The government’s beleaguered Green Deal has a rival — a “Fair Green Deal” initiative set up by the Energy Saving Co-operative and Ecology Building Society was launched last month.

The scheme offers homeowners and small businesses an alternative to the government’s project, providing access to industry specialists, many of whom are part of the co-operative movement’s supply chain, and drawing on loans from “ethical” sources. The scheme has been successfully piloted in Oxfordshire and the East and West Midlands and the Energy Saving Co-operative plans to extend the initiative across the country within two years.

A spokesperson for the organisation said: “Our aims and those of the government are the same in that we both want to reduce carbon emissions and end fuel poverty. But we want to support householders and local economies by using small local suppliers rather than large contractors and our Fair Green Deal does that.”

She added: “We act as project managers while the work is carried out by approved small local firms, benefiting local communities, reducing household energy bills and reducing carbon emissions.”

Speaking in October when the Fair Green Deal scheme was launched, Ewan Jones, chief executive of the Energy Saving Co-operative, said: “The Fair Green Deal does what the government’s Green Deal should do, it puts power in the hands of homeowners, communities and small businesses, to help them capture the benefits from energy savings rather than hand these over to the financial markets and the Big Six energy supply companies.”

In other news, pioneer Green Deal provider Enact Energy has been awarded a £100m contract from the Residential Landlords Association to deliver Green Deal services.
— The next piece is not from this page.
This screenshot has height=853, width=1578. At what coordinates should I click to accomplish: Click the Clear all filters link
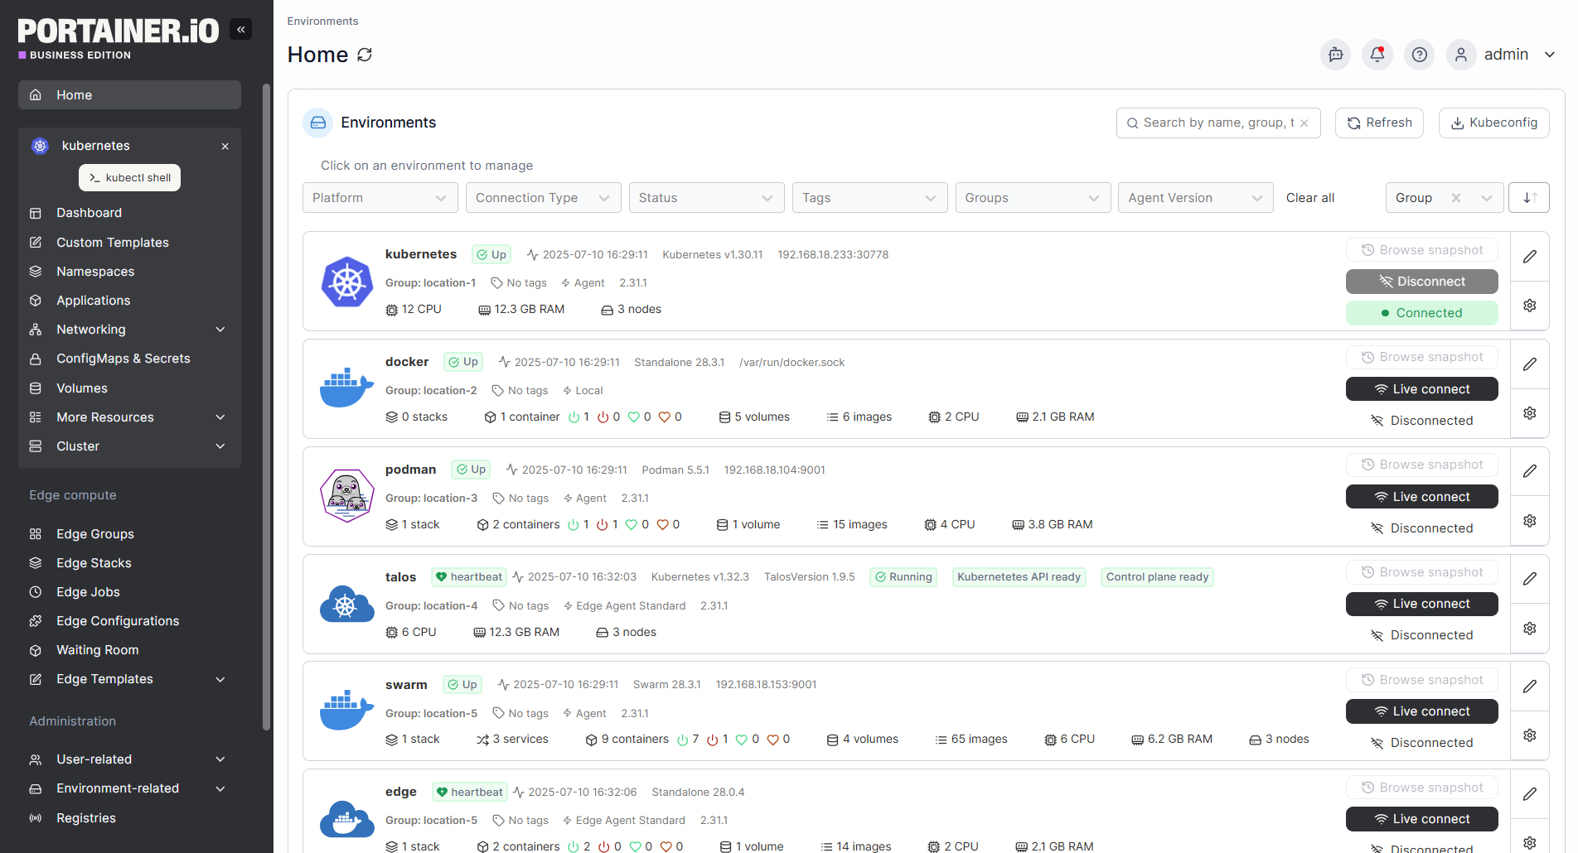1310,197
It will target landlords and tenants of the UK’s 1.4 million private landlords with a goal of upgrading 10,000 properties over the next five years. The RLA service is due to start in November, initially offering free and grant-funded insulation and heating works through Energy Company Obligation services.

The contract award follows the government’s announcement last month that householders insulating their homes under the Green Deal will be able to claim back hundreds of pounds when the scheme launches in January. The initial rates will provide a rebate of up to £650 for solid wall insulation, £150 for floor insulation and £50 for draught-proofing.

However, these incentives are on a first-come first-served basis and will be reviewed once £40m is spent. DECC estimates that the average household will receive around £350, meaning the incentives could be cut after only 120,000 households have had work carried out.


This seems like a step in the right direction in ending fuel poverty. Zero Carbon by 2050 appears to already be an almost impossible task but the insentive should be making energy more sustainable for future generations and not to make more money. The big six already have enough money so to see some pumped back into local economies is refreshing and promising if this can work on a large scale it might be just whats needed.